Lake Kesagami is 34kilometers long and 10kilometers wide. Northern lakes of this size quickly whip into a frenzy come bad weather; a potentially life threatening situation when you’re paddling in the middle of one. I wasn’t paddling on the largest part of the lake this day, but the longest necessary open water crossing of my trip lay only a few kilometers ahead. Fortunately, it seemed the good weather was holding, and it was blazing hot when I began to make my way across the big lake.
The lake is famous for good Pike fishing and Woodland Caribou sightings, but the most important thing for me was getting across it safely.
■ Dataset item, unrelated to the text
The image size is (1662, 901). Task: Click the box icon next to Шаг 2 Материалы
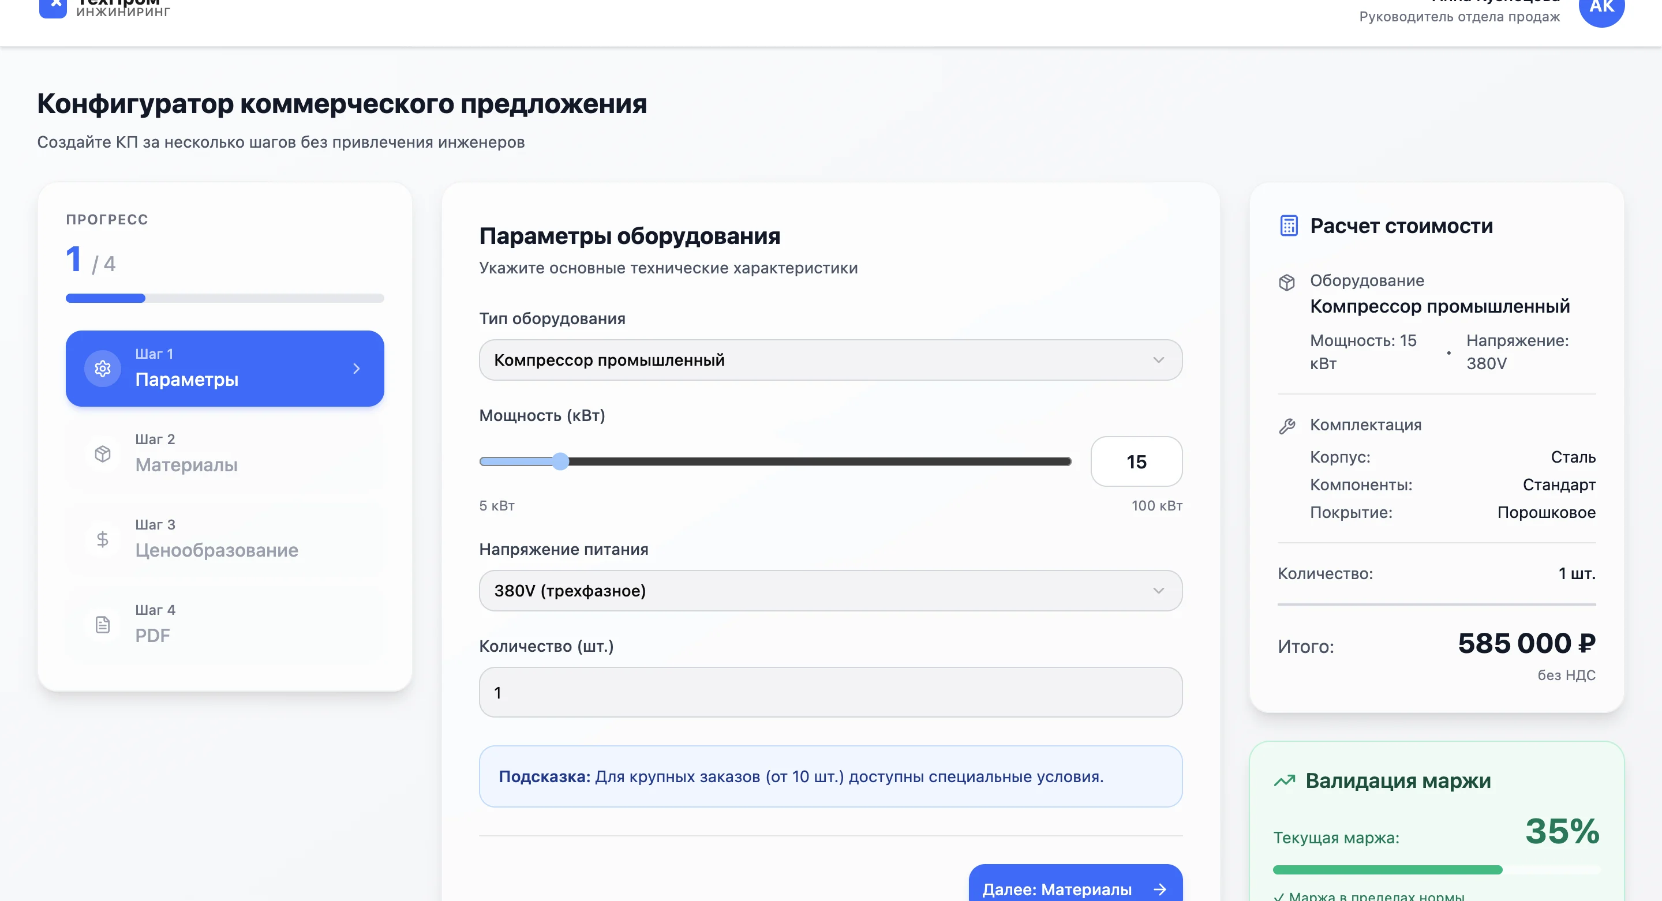pos(102,453)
The weather was still looking good after I’d completed the crossing and put my spray deck on. It wouldn’t last long though, come late afternoon, a nasty head wind picked up. I put my head down and paddled into it hard, determined to make kilometers.
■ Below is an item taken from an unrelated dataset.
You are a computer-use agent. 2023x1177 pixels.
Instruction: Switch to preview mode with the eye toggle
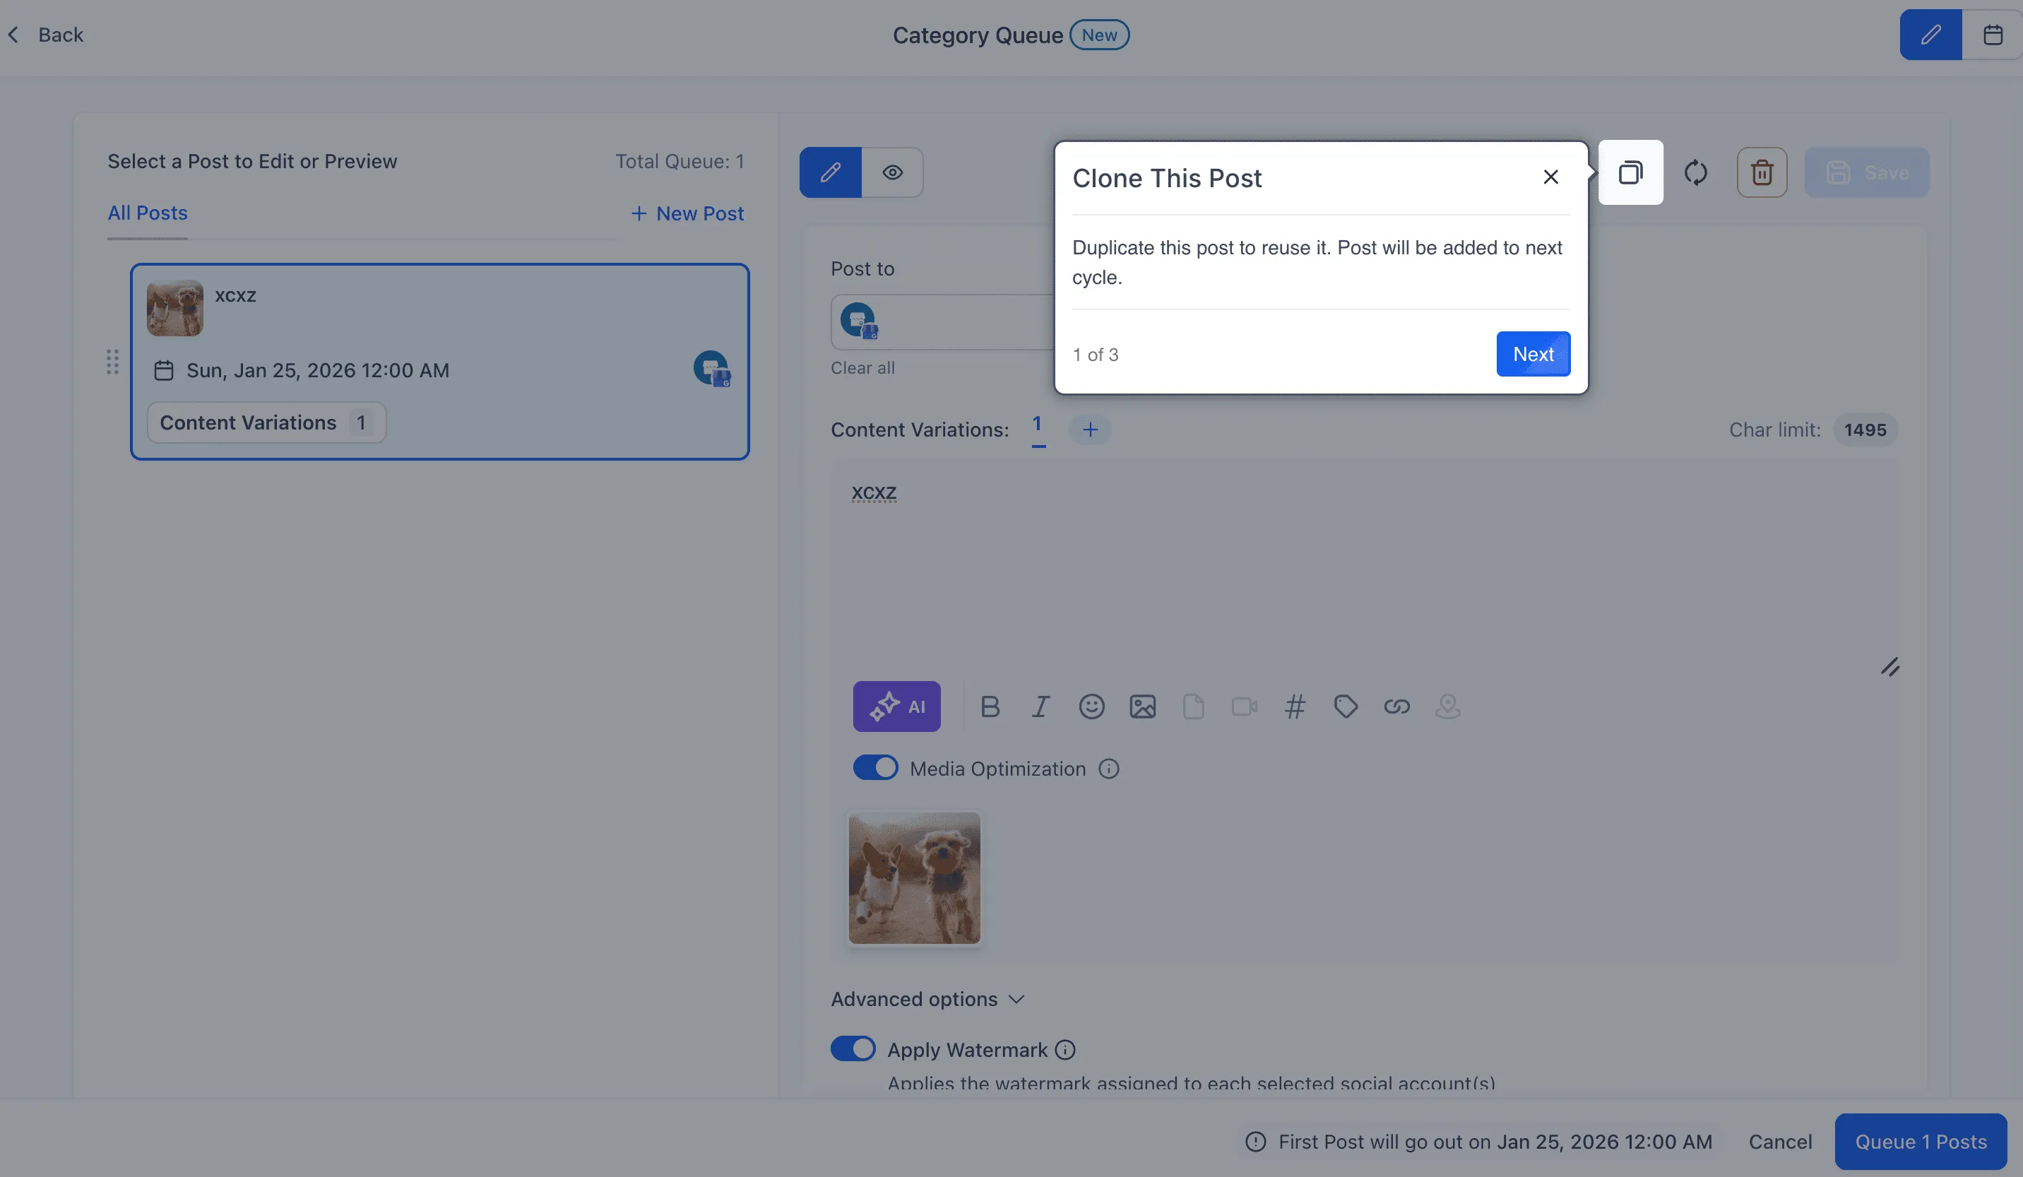pyautogui.click(x=893, y=172)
When faced with a large open water crossing, consider the following:
• Be a weather man: Keep your eye on the weather, never attempt a crossing if it looks like a storm’s on the way.
• Gauge the pressure: If you know you’ll be faced with a large crossing, it’s a good idea to cary a barometer.
• Build a cat: If you’re traveling with two canoes, consider rigging a sturdy catamaran by lashing two spruce poles across the canoe thwarts. Then, secure them tightly by running ropes under the hulls.
• Stay put: Don’t attempt a crossing in dangerous conditions, no matter how far you’re falling behind schedule. In the north, time doesn’t dictate your travel, safety and the weather do. It can take days to wait out a weather system.
• Get decked out: A spray deck will increase your safety significantly in wavy conditions. On this trip, I used a spray deck made by North Water.
• Get to shore: This one’s a no brainer, if you get caught in a storm, paddle to shore as fast as you can!
• Spread it out: If traveling with a group of more than one canoe. Make sure each canoe has sufficient gear and provisions on board should you become separated in a storm.
• Don’t be on break: If you’re paddling in big waves, avoid getting caught on the top of a whitecap. The aerated water where a wave is breaking provides little buoyancy, causing your canoe to swamp.